Tadpole Movie Review
Home from boarding school for Thanksgiving holiday with unruly hormones and a festering Oedipal jones for his 40-something stepmom, idiosyncratic 15-year-old Manhattan sophisticate Oscar Grubman is having a hard time coping with life.
Versed in the classics, a voracious reader of Voltaire, fluent in French and tortured by his own high expectations, he doesn't have much use for girls his own age -- even the ones that like him. But as he waits impatiently for some elusive perfect moment to reveal his desires to Dad's wife (Sigounrey Weaver), Oscar gets a little drunk one night and goes to bed with her lusty best friend (Bebe Neuwirth) instead.
Such is the framework for "Tadpole," the enticingly tart, oddball coming-of-age comedy that won helmer Gary Winick the Director's Award at this year's Sundance Film Festival.
In a sympathetically sullen performance, newcomer Aaron Stanford perfectly personifies Oscar's weary disposition and eccentric, worldly intellect that mask -- albeit not very well -- his lack of life experience and social polish. Oscar's confidence wavers wildly, as does his imitation suave (an episode involving fake sideburns is overly broad and out of character). But he's wise enough to know, somewhere deep down inside, that his determined infatuation is foolish, and it frustrates him no end -- especially since landing in the sack with Neuwirth was so easy it could even be called accidental.

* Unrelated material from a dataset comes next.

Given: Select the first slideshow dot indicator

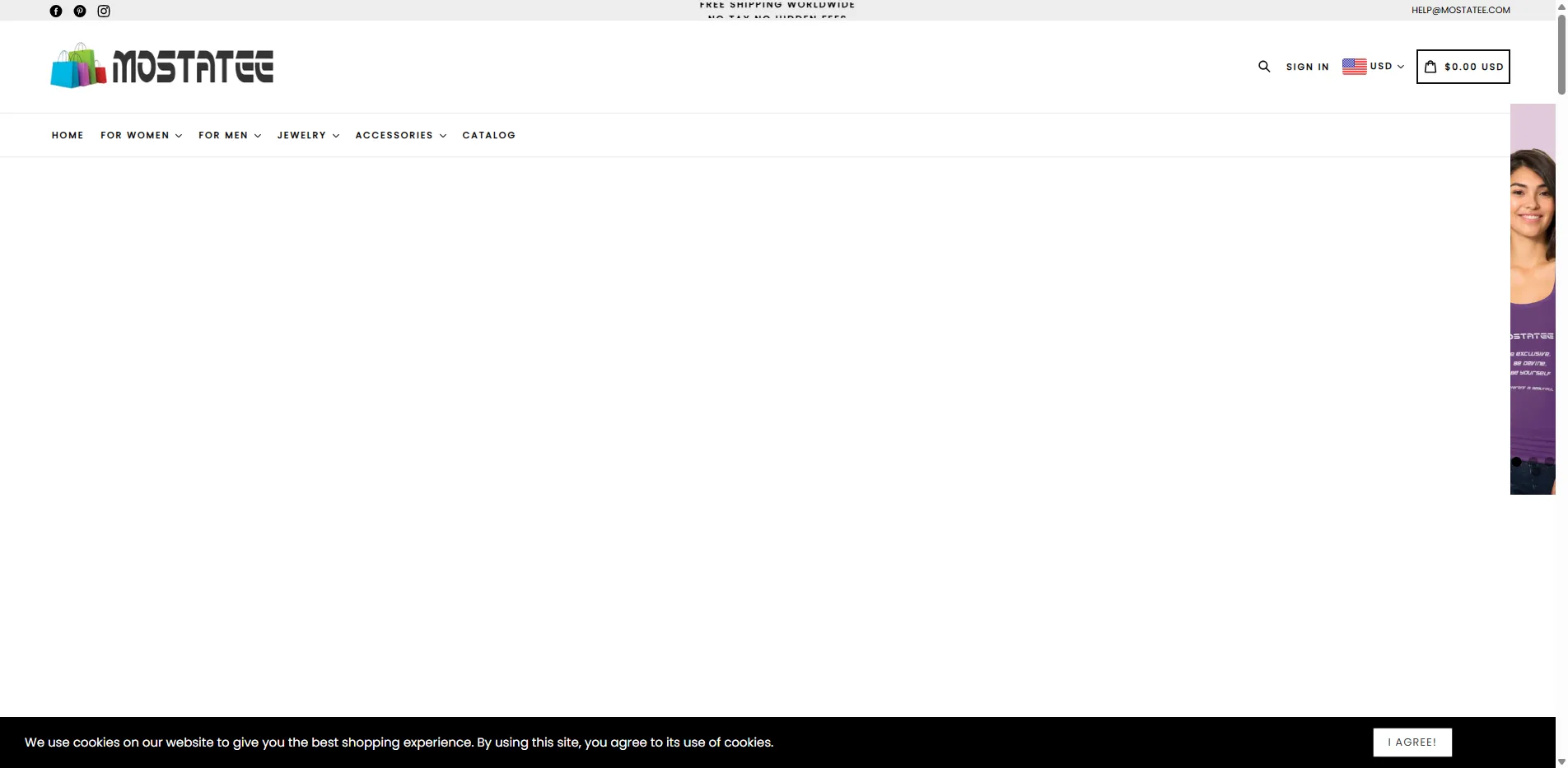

Neuwirth is a hoot as the shameless, mischievous cradle-robber, whose lack of decorum soon complicates Oscar's plans immensely. Weaver lends the attractive stepmother a tangible but subtle, affectionate awkwardness around Oscar that stems from her focus on trying to find the right balance between mom, mentor and friend. Needless to say, she's blindsided by Oscar's desire for something considerably more. John Ritter is also terrific as Oscar's warm but sometimes-distant, history prof pop, who has taken an interest in his son's love life (asking about girls at school, etc.) at exactly the wrong time.
Combining elements of "The Graduate," Voltaire's "Candide," Woody Allen, Whit Stillman's "Metropolitan," Holden Caulfield and Oedipus Rex, this film is ripe with New York atmosphere and understated, indelibly human comedic tension, amplified by its low-budget but very intimate digital video style.
Yet it's the casting of Stanford that gives "Tadpole" its soul. Because of him, Oscar's interest in women almost three times his age feels more like a rationalized inclination than a fetish or a childish preoccupation -- even though we're privy to the kid's laughably quaint romantic daydreams about flying kites and riding in horse-drawn carriages curled up with his stepmom's head on his shoulder.
Curiously, "Tadpole" is one of four movies out this year in which teenage boys copulate with much older women. I wonder what's in the air that "Lovely and Amazing," "Y Tu Mama Tambien" and the upcoming Jennifer Aniston indie project "The Good Girl" all include variations on this theme.
Just as curious is the fact that none of these films frown on these couplings with any seriousness. Imagine the uproar if a film casually depicted a sexual relationship between a 40-year-old man and a teenage girl. I wonder if this double standard stems from over-estimating the capacity for sexual self-awareness in modern young men or under-estimating that capacity in modern young women.